On Mon, May 15, 2017 at 11:35:51PM +0900, Akira Yokosawa wrote:
> On 2017/05/14 17:31:04 -0700, Paul E. McKenney wrote:
> > On Mon, May 15, 2017 at 12:15:34AM +0900, Akira Yokosawa wrote:
> >> On 2017/05/13 21:20:23 -0700, Paul E. McKenney wrote:
> >>> On Sun, May 14, 2017 at 10:31:51AM +0900, Akira Yokosawa wrote:
> >>>> On 2017/05/14 9:58, Akira Yokosawa wrote:
> >>>>> On 2017/05/14 7:56, Paul E. McKenney wrote:
> >>>>>> On Sat, May 13, 2017 at 11:37:06PM +0900, Akira Yokosawa wrote:
> >>>>>>> On 2017/05/13 05:45:56 -0700, Paul E. McKenney wrote:
> >>>>>>>> On Sat, May 13, 2017 at 09:04:38PM +0900, Akira Yokosawa wrote:
> >>>>>>>>> Hi Jason & Paul,
> >>>>>>>>>
> >>>>>>>>> although this has already been applied, I have a comment.
> >>>>>>>>>
> >>>>>>>>> On 2017/05/11 23:03:41 +0800, Junchang Wang wrote:
> >>>>>>>>>> Signed-off-by: Junchang Wang <junchangwang@gmail.com>
> >>>>>>>>>> ---
> >>>>>>>>>>  CodeSamples/count/count_stat_eventual.c | 8 ++++----
> >>>>>>>>>>  1 file changed, 4 insertions(+), 4 deletions(-)
> >>>>>>>>>>
> >>>>>>>>>> diff --git a/CodeSamples/count/count_stat_eventual.c b/CodeSamples/count/count_stat_eventual.c
> >>>>>>>>>> index 059ab8b..cbde4aa 100644
> >>>>>>>>>> --- a/CodeSamples/count/count_stat_eventual.c
> >>>>>>>>>> +++ b/CodeSamples/count/count_stat_eventual.c
> >>>>>>>>>> @@ -27,12 +27,12 @@ int stopflag;
> >>>>>>>>>>  
> >>>>>>>>>>  void inc_count(void)
> >>>>>>>>>>  {
> >>>>>>>>>> -	ACCESS_ONCE(__get_thread_var(counter))++;
> >>>>>>>>>> +	READ_ONCE(__get_thread_var(counter))++;
> >>>>>>>>>
> >>>>>>>>> This is OK because READ_ONCE() is defined as the same as ACCESS_ONCE()
> >>>>>>>>> in CodeSamples.

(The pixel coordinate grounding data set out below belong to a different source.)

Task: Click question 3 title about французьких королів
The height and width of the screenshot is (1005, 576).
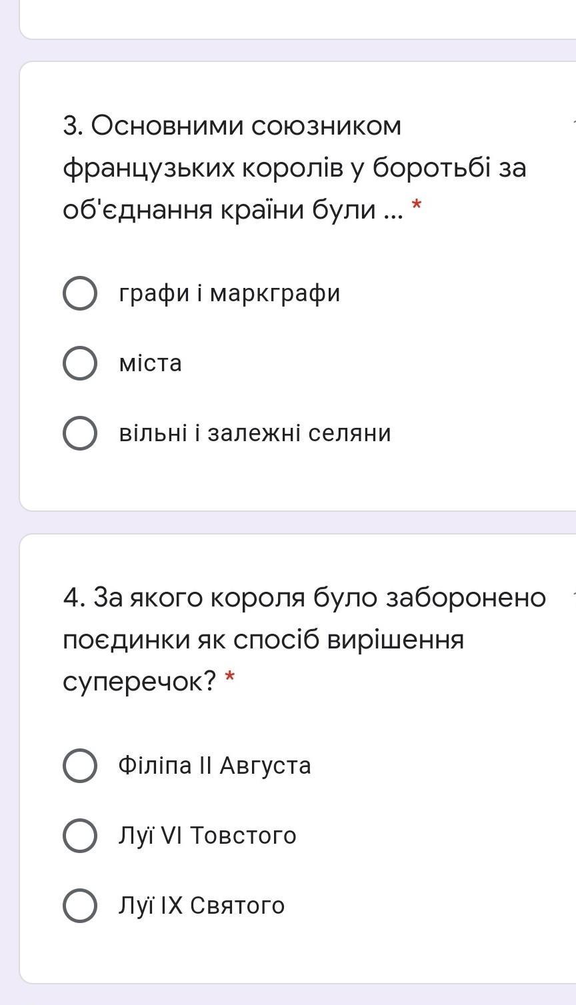Action: [293, 167]

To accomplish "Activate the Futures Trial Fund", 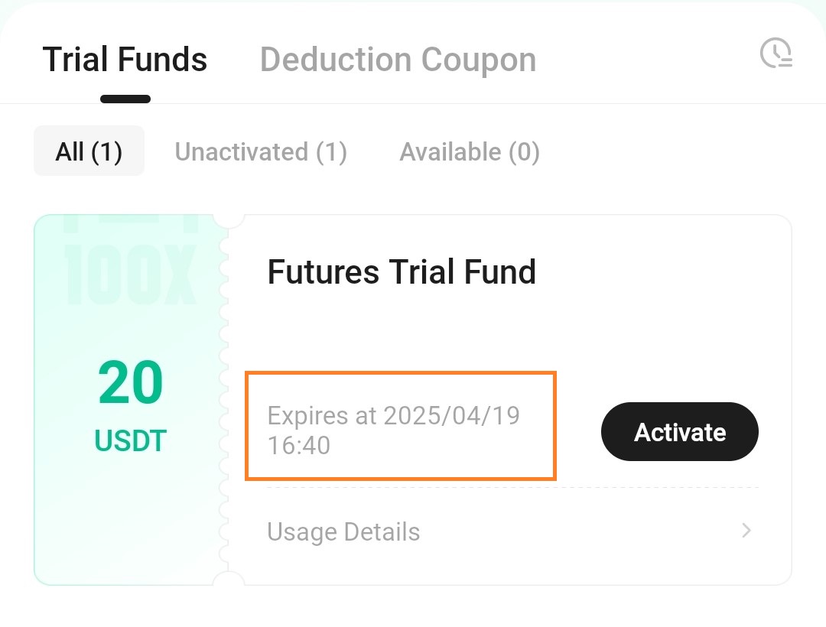I will (x=680, y=432).
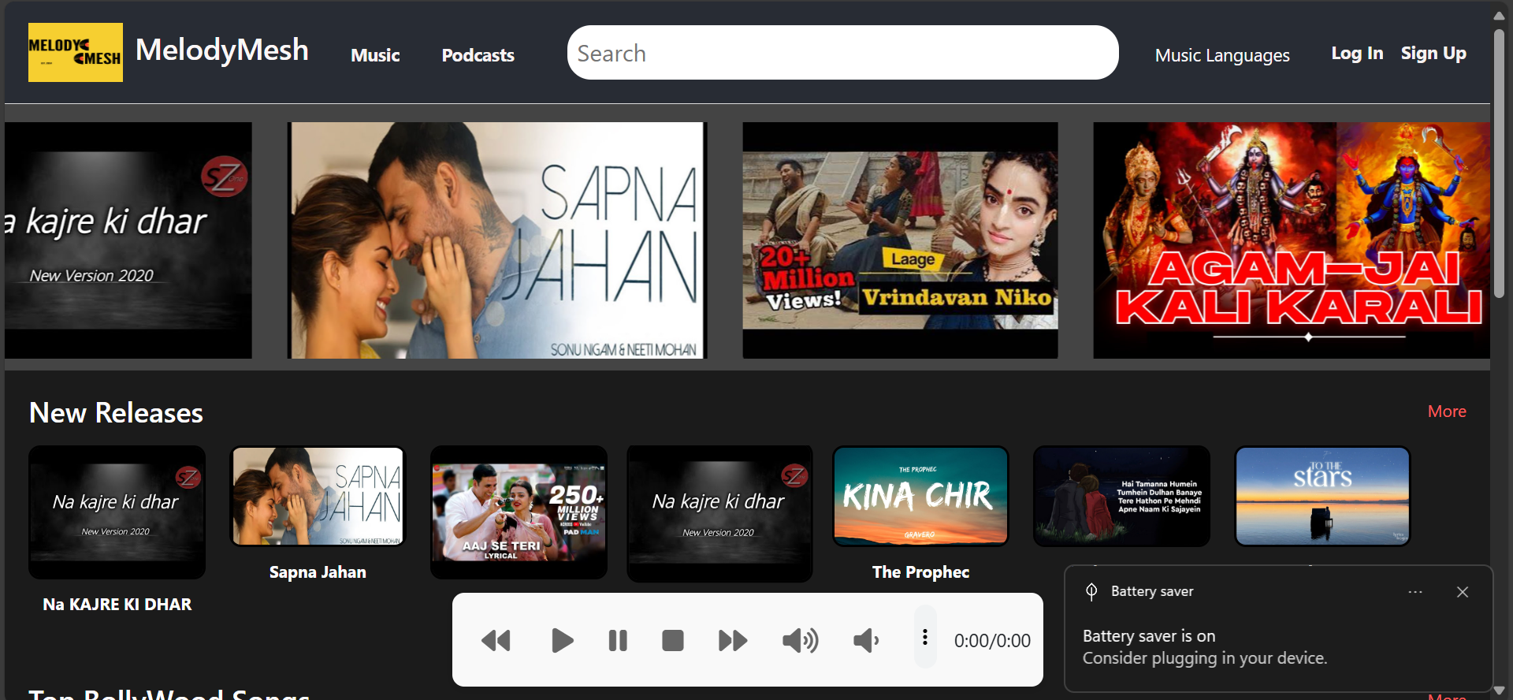Click the fast-forward button in player
The height and width of the screenshot is (700, 1513).
point(733,641)
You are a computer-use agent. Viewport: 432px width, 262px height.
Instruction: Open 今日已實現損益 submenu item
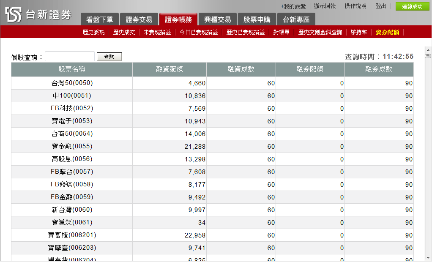[x=198, y=32]
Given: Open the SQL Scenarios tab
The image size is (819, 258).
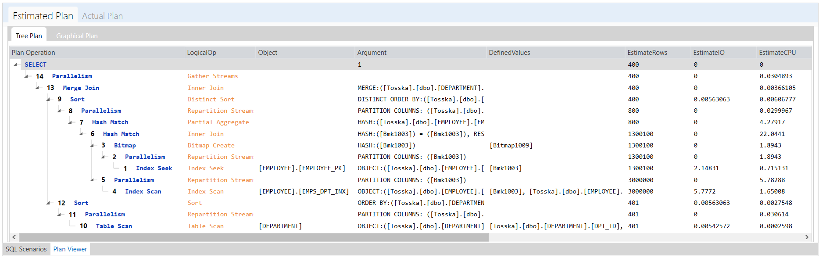Looking at the screenshot, I should 26,249.
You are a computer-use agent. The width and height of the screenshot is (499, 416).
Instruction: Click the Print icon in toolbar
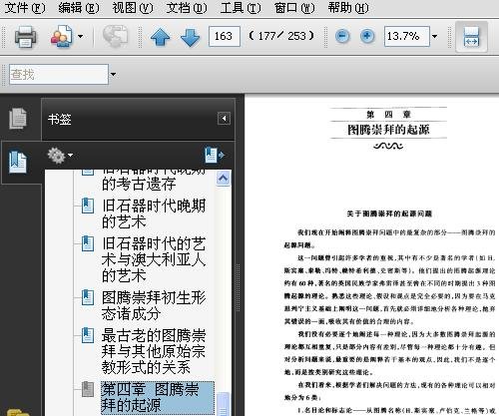click(x=25, y=36)
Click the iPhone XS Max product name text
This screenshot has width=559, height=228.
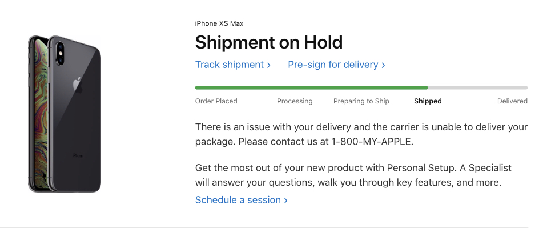click(x=219, y=23)
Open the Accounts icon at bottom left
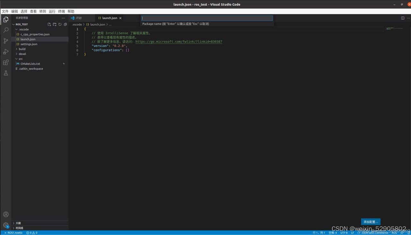 coord(5,214)
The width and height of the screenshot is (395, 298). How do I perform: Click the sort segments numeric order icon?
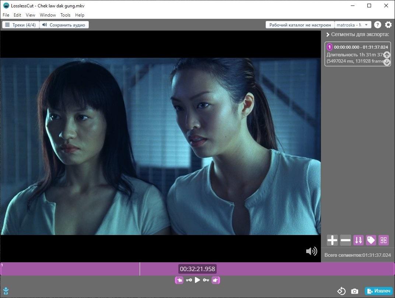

However, the definition in the current Linux kernel
> >>>>>>>>> would not permit this.
> >>>>>>>>>
> >>>>>>>>> A read-modify-write access would need both READ_ONCE() and WRITE_ONCE().
> >>>>>>>>> However, since "counter" is thread local and updated only by its owner,
> >>>>>>>>> we don't need READ_ONCE() here. So:
> >>>>>>>>>
> >>>>>>>>> +	WRITE_ONCE(__get_thread_var(counter), __get_thread_var(counter) + 1);
> >>>>>>>>>
> >>>>>>>>> should have been sufficient.
> >>
> >> So, I measured the performance after this change.
> >> Unfortunately, this change doubles the overhead of updater.
> >>
> >> By inspecting the generated code, it looks like GCC (v5.4 for x86_64 with -O3 option)
> >> can't figure out two "__get_thread_var(counter)"s are identical, and uses two
> >> registers as pointers to access it. __get_thread_var() seems complex enough
> >> to obfuscate the compiler.
> >>
> >> To avoid this performance regression, we can use a temporary pointer as a hint for
> >> optimization:
> >>
> >> 	void inc_count(void)
> >> 	{
> >> 		unsigned long *p_cnt = &__get_thread_var(counter);
> >>
> >> 		WRITE_ONCE(*p_cnt, *p_cnt + 1);
> >> 	}
> >>
> >> Another idea is to restore ACCESS_ONCE().
> >> As long as the argument is properly aligned scalar type, ACCESS_ONCE() should be OK.
> >>
> >> 	ACCESS_ONCE(__get_thread_var(counter))++;
> >>
> >> will emit both load and store instructions, but in this short function,
> >> the compiler has no way to optimize away either access even if we don't use
> >> ACCESS_ONCE().
> >>
> >> Thoughts?
> > 
> > I am tempted to deprecate ACCESS_ONCE(), but yes, it is hard for the
> > compiler to optimize.  Unless, that is, you allow the compiler to
> > inline the function.  Which is the case by default.
> > 
> > Getting back to READ_ONCE(), how does the following patch look?
> 
> So, you've already pushed it.

Good point -- I should have held it back for review.  One of those days.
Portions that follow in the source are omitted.